### WHAT YOU HAVE TO DO
In the passage on sales commission advances under California law, what can't an employer determine at the time an advance is paid?

***** PASSAGE *****

Under California law, the essence of an "advance" is that at the time of payment, the employer cannot determine what commission will eventually be earned because a condition to the employee's right to the commission has yet to occur, or its occurrence is otherwise unascertainable. See Sciborski, 205 Cal. App. 4th at 1167-68; see also Steinhebel, 126 Cal. App. 4th at 705. While an employer may expressly condition an earned sales commission on the sale becoming final (e.g., no returns within a specified period of time, or final payment received), the employer "may not require an employee to agree to a wage deduction in the guise of recouping an advance based on conditions that are unrelated to the sale and/or that merely reflect the employer's attempt to shift the cost of doing business to an employee." Sciborski, 205 Cal. App. 4th at 1168.

It is true that payment of incentive compensation may be contingent upon the happening of a future event, such as continued employment. Schacter, 47 Cal. 4th at 617.

***** DATA PROVIDED *****

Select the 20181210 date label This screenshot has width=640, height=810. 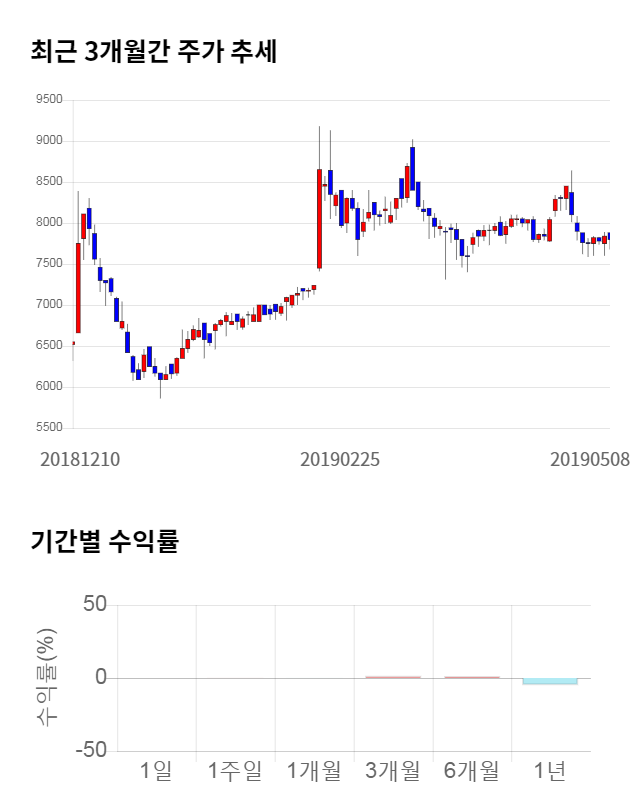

*****

### THE COMPLETED TASK
What commission will eventually be earned.